Im vergangenen Jahr sind im vergangenen Jahr wieder mehr Treibhausgase freigesetzt worden. Laut einer Prognose des Umweltbundesamts (UBA) stiegen die Emissionen um etwa vier Millionen Tonnen im Vergleich zum Vorjahr auf rund 906 Millionen Tonnen. Damit wird unwahrscheinlicher, dass Deutschland sein Klimaziel für das Jahr 2020 erreicht, den CO2-Ausstoß um 40 Prozent im Vergleich zu 1990 zu senken.

Eine Schlüsselrolle spielt dabei der Verkehr. Den UBA-Zahlen zufolge stieg der CO2-Ausstoß in diesem Sektor insgesamt um 5,4 Millionen Tonnen – ein Plus von 3,4 Prozent. Der Güterverkehr auf der Straße nahm demnach um 2,6 Prozent zu, derjenige auf Schienen ging um 0,5 Prozent zurück. Die UBA-Experten begründen dies mit der günstigen Lkw-Maut und den niedrigen Benzinpreisen. Insgesamt lag der CO2-Ausstoß im Verkehr im Jahr 2016 um zwei Millionen Tonnen höher als 1990.

Zu ähnlichen Ergebnissen kommt auch ein Gutachten, das von den Grünen bei dem auf Klimapolitik spezialisierten Beratungsunternehmen Arepo Consult in Auftrag gegeben wurde. Demnach ist allein der höhere Diesel-Verbrauch für zusätzliche 4,8 Millionen Tonnen Treibhausgase verantwortlich. 

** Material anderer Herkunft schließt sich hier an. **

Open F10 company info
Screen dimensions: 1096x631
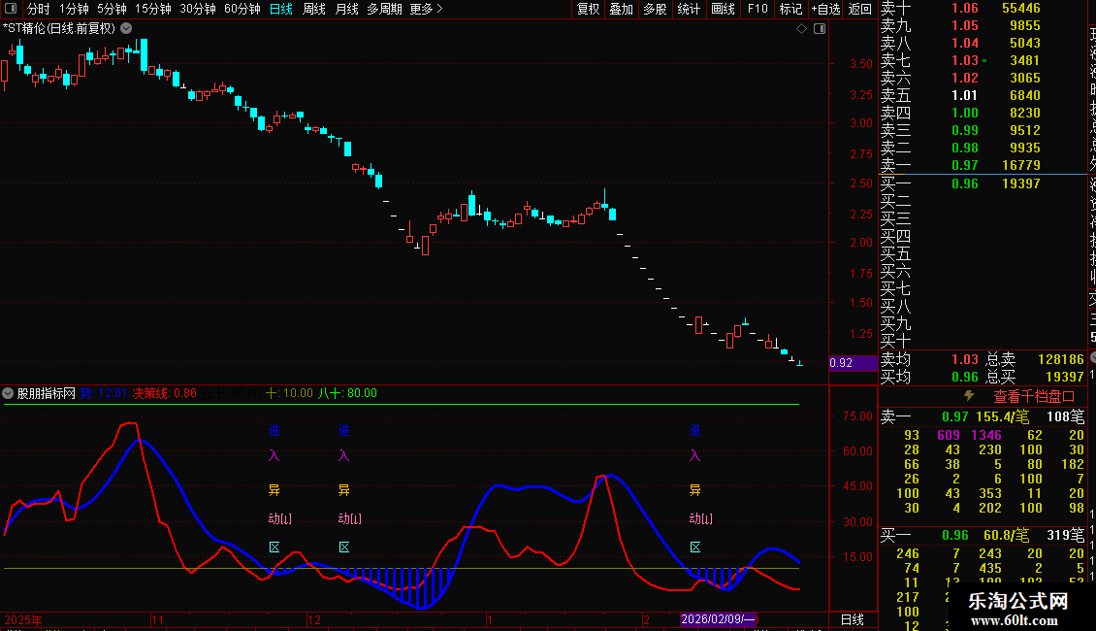click(x=758, y=9)
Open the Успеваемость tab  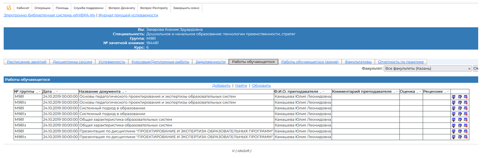pos(112,62)
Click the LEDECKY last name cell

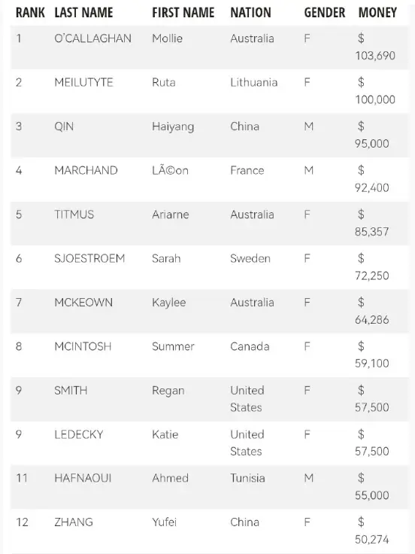click(79, 434)

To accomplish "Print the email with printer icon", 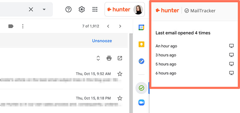I will click(109, 58).
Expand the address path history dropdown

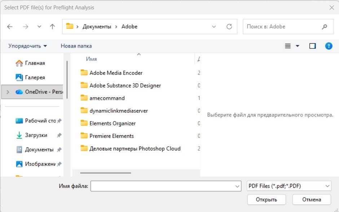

Grünen-Umweltpolitikerin Bärbel Höhn nannte die Zahlen einen "Offenbarungseid für die Klimapolitik der Bundesregierung", ihre Kollegin, Annalena Baerbock, forderte einen "Masterplan im Verkehrsbereich" zugunsten von Schiene und E-Autos. Auch UBA-Präsidentin, Maria Krautzberger, sieht Nachholbedarf in Sachen Klimaschutz für die deutsche Verkehrspolitik. Sie plädiert dafür, das Steuerprivileg für Diesel abzuschaffen und die Lkw-Maut auf das gesamte Straßennetz und auf alle Lkw-Klassen auszuweiten.